プーケットのパトンビーチ近くにあるマッサージ店で、サウジアラビアからの男性観光客が1,200バーツの合意価格のはずがクレジットカードから40,000バーツを引き落とされた。3月25日、観光客はパトン警察署に被害届を出した。
観光客がカードの明細を確認したところ、合意した1,200バーツではなく、約33倍の4万バーツが請求されていることを発見した。すぐに警察に通報し、店側に返金と説明を求めた。警察はマッサージ師の女性を聴取のために呼び出した。女性は不正行為を否定し「客が自ら進んで支払った金額だ」と主張している。

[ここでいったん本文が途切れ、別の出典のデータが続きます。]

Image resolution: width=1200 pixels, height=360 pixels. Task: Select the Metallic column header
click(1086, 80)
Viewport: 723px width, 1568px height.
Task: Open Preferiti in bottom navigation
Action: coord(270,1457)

事件の経緯として、観光客が飲酒した状態で来店した可能性があるとの情報もある。酔った状態でカード決済を行う際、端末に表示された金額を十分に確認できなかった可能性がある。このような手口は「スキミング」や「端末操作」とは異なり、客の不注意や泥酔状態を利用して金額を書き換えるか、あるいは後から複数回決済を通すなどの方法が考えられる。
プーケットでの外国人へのぼったくり事件は観光業界の悪評を招き続けている。タイ観光警察庁は年間数百件の類似事件を処理しており、マッサージ店・タクシー・水上スポーツでの被害が特に多い。被害に遭った場合は、タイ観光警察(電話1155)や最寄りの警察署への届け出が推奨されている。クレジットカード会社にチャージバックを申請する方法も有効だが、海外取引の場合は手続きに時間がかかることが多い。
タイでは外国人観光客へのぼったくりに対して、最大5年の禁固刑または10万バーツ以下の罰金が科される可能性がある。しかし証拠を確保しておかない限り立件は難しく、被害者が帰国してしまった後では示談・泣き寝入りになるケースも多い。